The company has a lot of buzz based on its face recognition feature - which has garnered good reviews so far, and even led to speculation that the alpha webservice will kill competitors in the photo-sharing community such as flickr.
For WRT purposes I’m more interested in the text recognition than the face recognition - of course, there are interesting parallels between the two. Recognition software of all kinds (face, speech, spam, etc.) often relies on training. This is the case with Riya as well - you upload images with faces and text, and it guesses at the correct answer. You then confirm or correct. While some aspects of training are personal to the user (e.g. some voice recognition training doesn’t transfer well) , others improve as data aggregates from multiple users (e.g. there is broad consensus on most spam).
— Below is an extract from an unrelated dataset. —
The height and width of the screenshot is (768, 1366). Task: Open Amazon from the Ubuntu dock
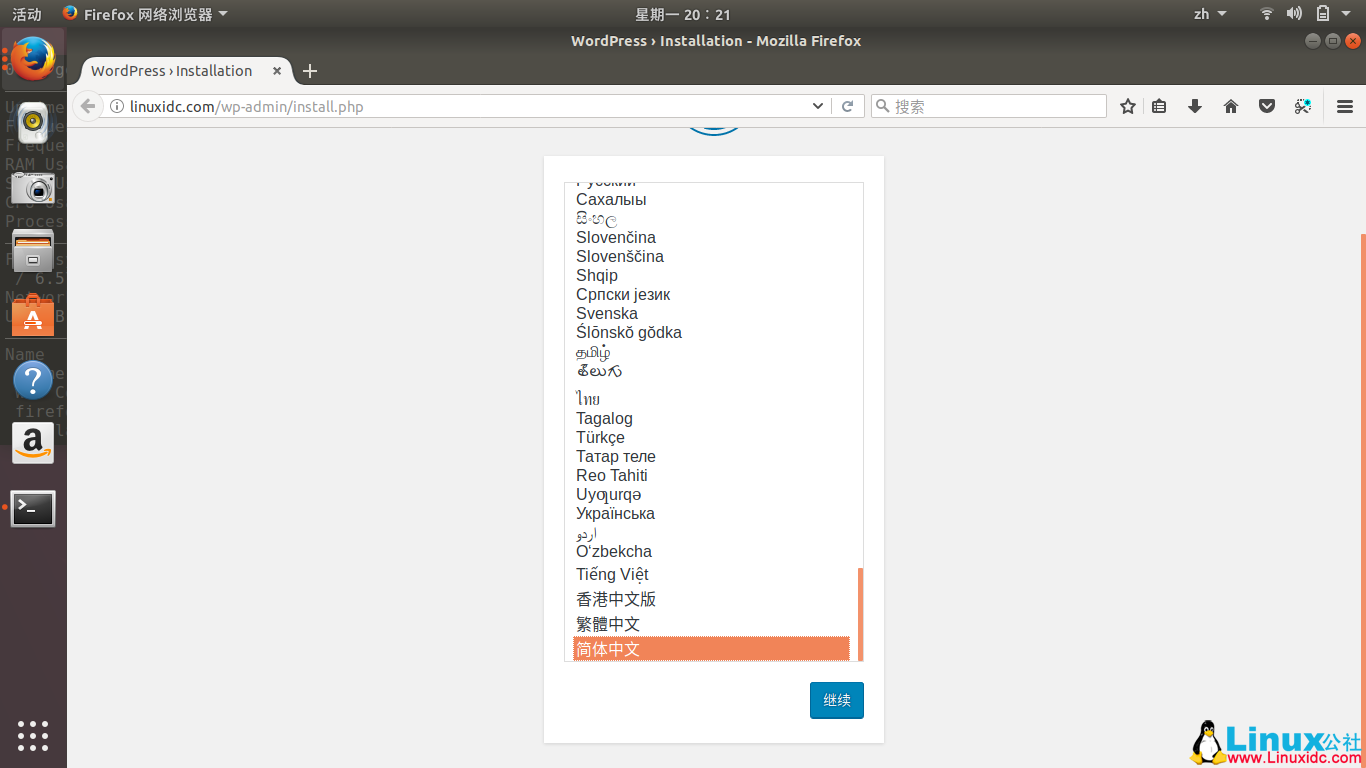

A large community of people all pouring training data into a single system could potentially produce very interesting results, especially in areas like the automatic recognition of brand logos (which appear widely in many images and incorporate unusual typography).
Riya’s features don’t obviate the basis of tagging - it can’t tell that a photo is from a vacation, that it is set in a restaurant, or that you rate the wine bottle in the photo “four-star.” However recognition, in addition to being a killer app for family album uploading, can also bring to text-annotated photos something that is already available in del.icio.us - recommended tags as a baseline for tagging a given resource.